PROBLEM STATEMENT
Word for word, restate all of the entries.

Saved data entries:
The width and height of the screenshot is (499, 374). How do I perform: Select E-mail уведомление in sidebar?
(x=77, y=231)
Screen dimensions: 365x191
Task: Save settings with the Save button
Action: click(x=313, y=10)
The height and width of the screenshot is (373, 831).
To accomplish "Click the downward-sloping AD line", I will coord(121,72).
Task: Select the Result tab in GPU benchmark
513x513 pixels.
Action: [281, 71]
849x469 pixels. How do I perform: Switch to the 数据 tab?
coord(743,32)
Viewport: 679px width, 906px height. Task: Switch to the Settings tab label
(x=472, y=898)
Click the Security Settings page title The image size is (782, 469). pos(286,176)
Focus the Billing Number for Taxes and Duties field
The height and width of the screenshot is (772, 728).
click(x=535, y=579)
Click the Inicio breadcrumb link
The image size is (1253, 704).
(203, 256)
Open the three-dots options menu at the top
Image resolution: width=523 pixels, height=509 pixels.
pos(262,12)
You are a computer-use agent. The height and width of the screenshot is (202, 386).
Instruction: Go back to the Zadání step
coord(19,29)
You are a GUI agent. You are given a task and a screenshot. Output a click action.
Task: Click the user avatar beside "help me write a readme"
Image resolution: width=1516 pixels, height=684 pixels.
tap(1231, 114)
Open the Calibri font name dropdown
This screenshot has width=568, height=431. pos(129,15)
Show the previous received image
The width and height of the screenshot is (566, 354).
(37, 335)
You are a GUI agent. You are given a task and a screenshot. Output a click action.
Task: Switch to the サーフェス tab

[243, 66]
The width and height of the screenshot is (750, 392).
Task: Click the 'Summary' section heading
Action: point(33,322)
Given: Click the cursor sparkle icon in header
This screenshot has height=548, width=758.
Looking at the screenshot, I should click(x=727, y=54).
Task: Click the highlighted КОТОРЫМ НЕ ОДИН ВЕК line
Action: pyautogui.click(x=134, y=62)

RESPONSE BOX
The width and height of the screenshot is (499, 374). How do I perform: Select E-mail уведомление in sidebar?
(x=77, y=231)
Screen dimensions: 365x191
Task: Save settings with the Save button
Action: click(x=313, y=10)
The height and width of the screenshot is (373, 831).
To accomplish "Click the downward-sloping AD line", I will coord(121,72).
Task: Select the Result tab in GPU benchmark
513x513 pixels.
Action: [281, 71]
849x469 pixels. How do I perform: Switch to the 数据 tab?
coord(743,32)
Viewport: 679px width, 906px height. Task: Switch to the Settings tab label
(x=472, y=898)
Click the Security Settings page title The image size is (782, 469). pos(286,176)
Focus the Billing Number for Taxes and Duties field
The height and width of the screenshot is (772, 728).
click(x=535, y=579)
Click the Inicio breadcrumb link
The image size is (1253, 704).
(203, 256)
Open the three-dots options menu at the top
Image resolution: width=523 pixels, height=509 pixels.
pos(262,12)
You are a computer-use agent. The height and width of the screenshot is (202, 386).
Instruction: Go back to the Zadání step
coord(19,29)
You are a GUI agent. You are given a task and a screenshot. Output a click action.
Task: Click the user avatar beside "help me write a readme"
Image resolution: width=1516 pixels, height=684 pixels.
tap(1231, 114)
Open the Calibri font name dropdown
This screenshot has width=568, height=431. pos(129,15)
Show the previous received image
The width and height of the screenshot is (566, 354).
(37, 335)
You are a GUI agent. You are given a task and a screenshot. Output a click action.
Task: Switch to the サーフェス tab

[243, 66]
The width and height of the screenshot is (750, 392).
Task: Click the 'Summary' section heading
Action: point(33,322)
Given: Click the cursor sparkle icon in header
This screenshot has height=548, width=758.
Looking at the screenshot, I should click(x=727, y=54).
Task: Click the highlighted КОТОРЫМ НЕ ОДИН ВЕК line
Action: pyautogui.click(x=134, y=62)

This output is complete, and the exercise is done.